Thursday, August 28, 2008

Brief Cure for Stir Crazy

Well, I haven't been able to go hiking lately. Our vacation to Acadia National Park in Maine was killt dead because of Carole's impending surgery.

Today, I was off from work. I could do one of several things:

housework while Carole slept.

do some shopping for some electronic stuff.

work on my latest novel.

go hiking somewhere close.

Well, I didn't feel like doing the wash. The new converter box for the upstairs TV can wait. (I don't watch TV anyway.) I've worked like crazy on my novel all summer and one day away from it can't hurt.

I went hiking.

Along the trail. Despite the drought, the forest was still green.

I considered several nearby parks. Crowders Mountain State Park I scratched off the list because I've been there too many times. But it's conveniently close and I'll go back. Just not now. I thought abut South Mountains State Park because it has a couple of great waterfalls that I knew would be positively thundering due to the massive rainfall we received from the remnants of Tropical Storm Fay. But, again, it's a place I've been many times. I thought about driving up to Hanging Rock State Park, but the two-hour drive was just a tad too much to face today.

So I opted for Kings Mountain National Park.
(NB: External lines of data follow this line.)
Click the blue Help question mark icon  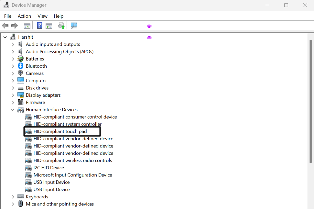pos(39,26)
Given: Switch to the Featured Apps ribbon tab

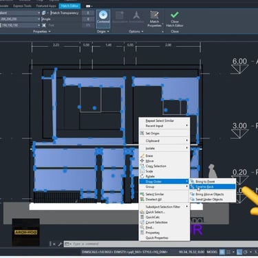Looking at the screenshot, I should click(46, 6).
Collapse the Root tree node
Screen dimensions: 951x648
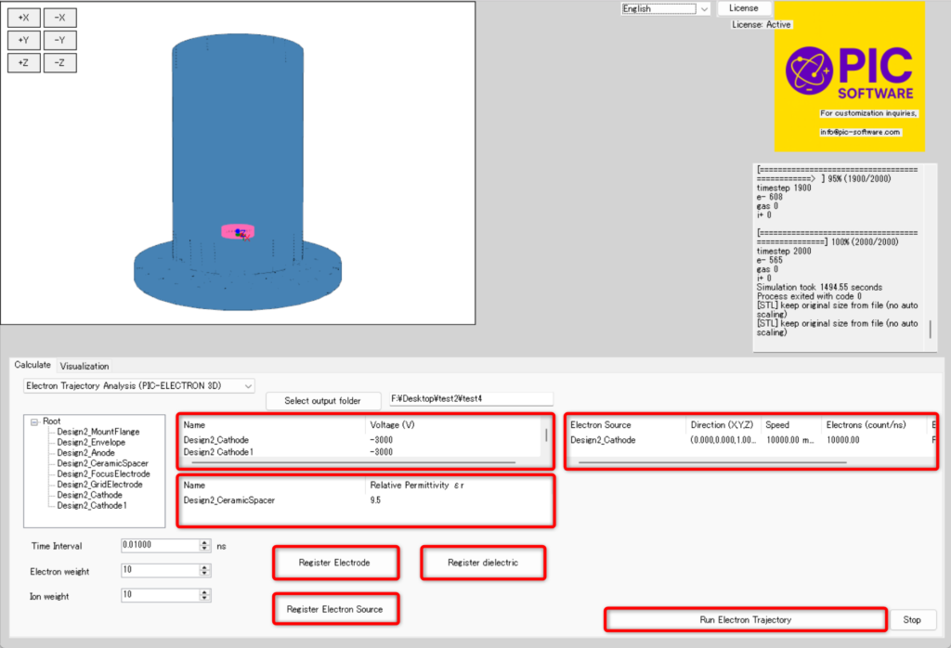(x=34, y=421)
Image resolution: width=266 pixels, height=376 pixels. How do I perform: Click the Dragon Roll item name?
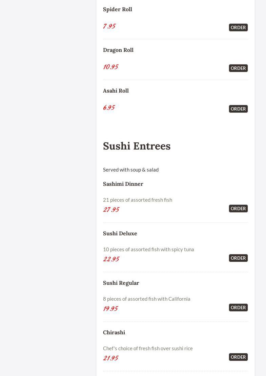point(118,50)
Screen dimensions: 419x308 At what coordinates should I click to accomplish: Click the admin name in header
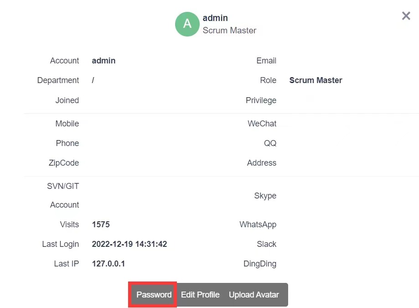tap(215, 18)
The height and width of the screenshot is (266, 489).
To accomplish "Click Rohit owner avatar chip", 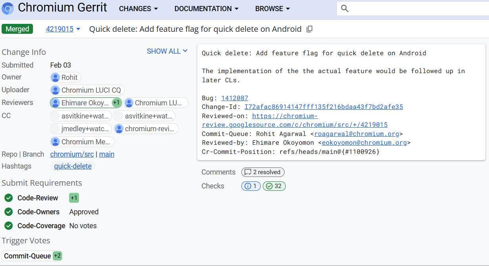I will pos(66,78).
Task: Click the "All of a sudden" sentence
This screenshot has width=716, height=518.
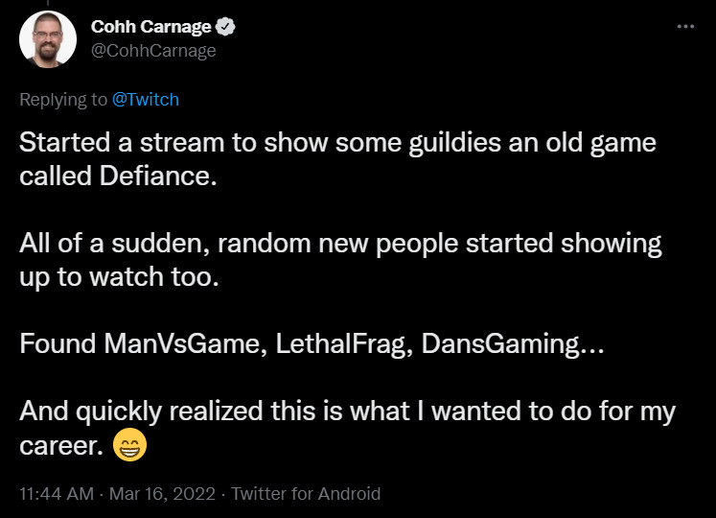Action: tap(340, 244)
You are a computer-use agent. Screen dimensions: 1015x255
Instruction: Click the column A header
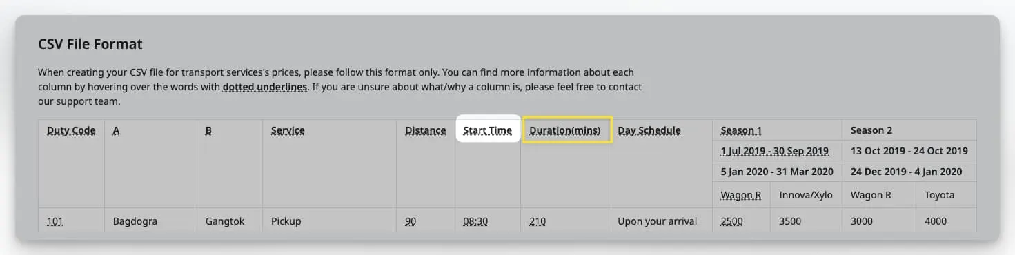tap(116, 130)
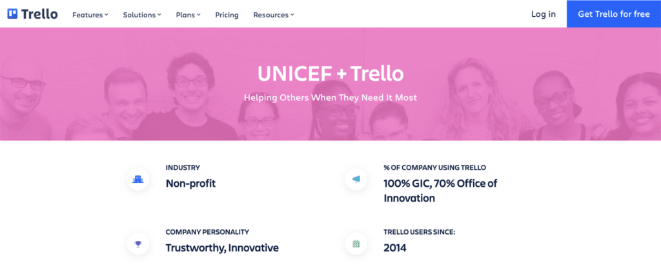661x274 pixels.
Task: Click the Trello wordmark in the header
Action: [x=40, y=14]
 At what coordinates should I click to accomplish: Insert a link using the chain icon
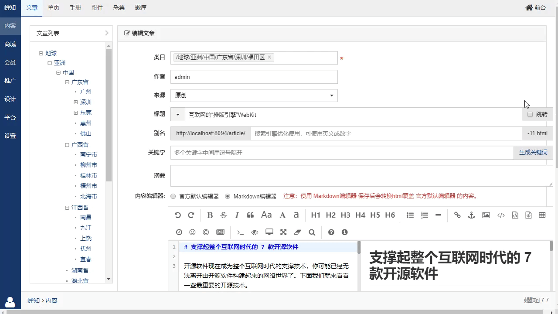point(457,215)
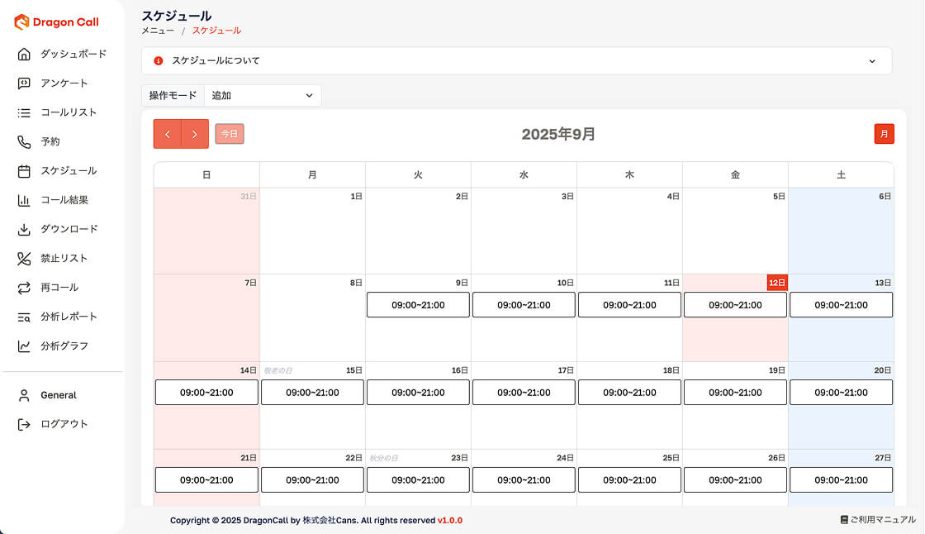Image resolution: width=925 pixels, height=534 pixels.
Task: Open the 分析グラフ chart icon
Action: click(x=24, y=346)
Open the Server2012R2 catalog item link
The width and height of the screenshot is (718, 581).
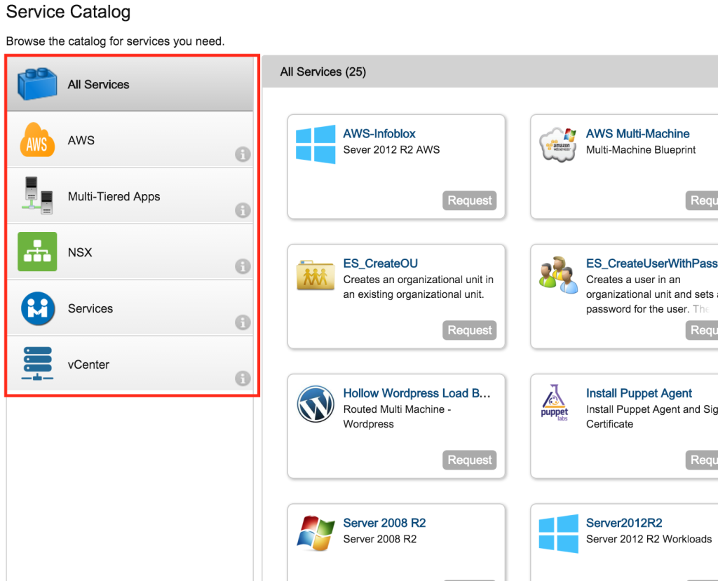(x=623, y=523)

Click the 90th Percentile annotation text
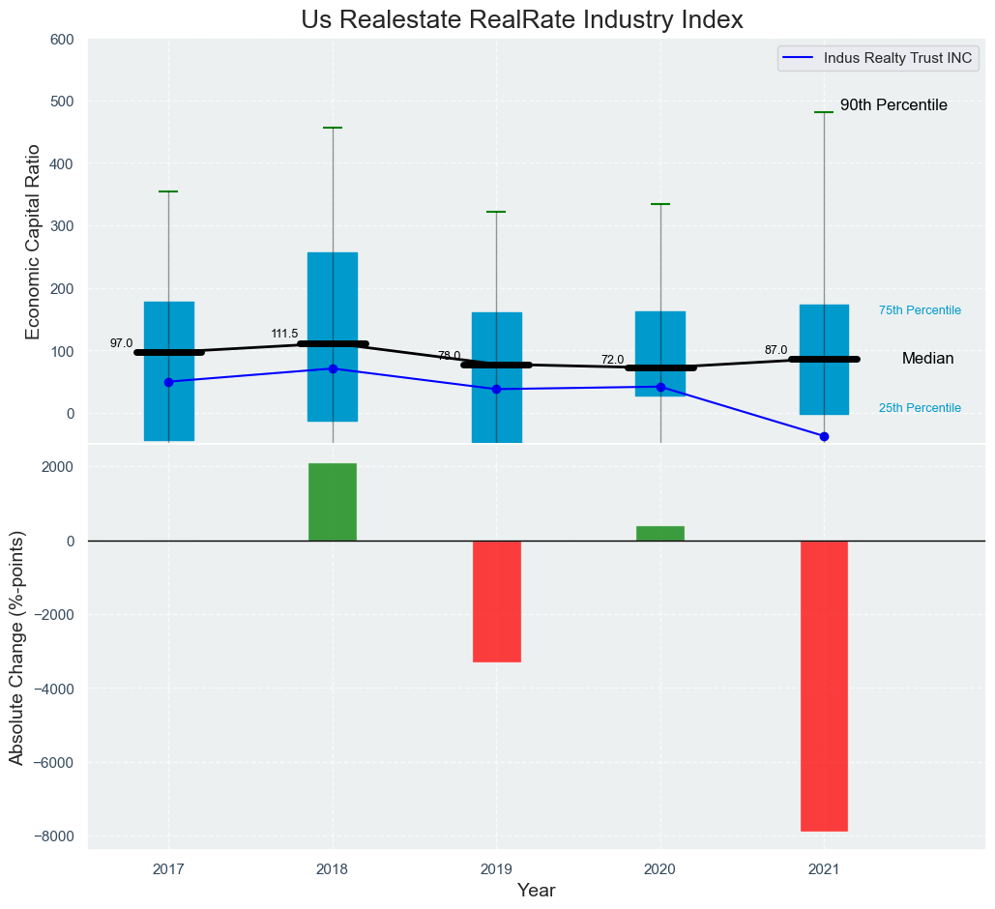click(x=893, y=105)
It's not a National Park in the classic sense--it's principally an historical park based around a Revolutionary War battlefield (I think they based the movie THE PATRIOT on that battle, starring crazed Jew-hater Mel Gibson ). But I didn't go hiking around the battlefield, because it was actually clear-cut when the park was dedicated so that Republican asswipe Herbert Hoover would have sun to stand in during the dedication ceremony. They only left one large poplar to provide some shade.

What I was interested in doing was hiking to the top of Browns Mountain. It's the southernmost in the line of peaks that stretches from Crowder's Mountain in the north to...well...Browns Mountain in the south. While Crowders is an impressive monadnock surrounded by cliffs and loaded with quartzite caprock, Browns Mountain is just a modest ridge rising up above the flat Piedmont leading off to the coastal plains. Beyond Browns Mountain there are no more peaks to be seen. Just flatlands and a few minor hills. While Crowders and Kings Pinnacle have cliff faces and rocky summits, Browns Mountain is composed of a conglomerate of soil, hard clay, and quartzite rubble. While not making for an impressive mountain, it does provide just enough resistance to the elements to keep this ridge from wasting away into the coastal plains.

The hike was nice. It was actually a bit more rugged than I had anticipated, and the 5.2-mile round trip was a little bit more of a workout than I had thought I'd get. The skies were still overcast from the lingering effects of TS Fay, but it didn't rain. The air was, however, very soggy and I got really soaked just from sweating.

On the summit! A whopping 1045 feet above sea level!

Unfortunately, I saw no wildlife at all. The park is over 4,000 acres of forest and battlefields, and surrounded by rural lands and even state park lands to the south, but I'll be damned if I saw any wild critters. No deer, no varmints, no birds, no interesting insects. I didn't even see any wildflowers! One thing that was interesting is that the forest has burned in the past year or so. The understory was completely burned out and I got quite a lot of soot on my legs tramping off trail searching for flowers. I don't know if it was a wild fire or a prescribed burn. But maybe that's why I didn't see any wildlife.

At any rate, it got me out of the house and I bagged a minor little peak. All in all, not a wasted day.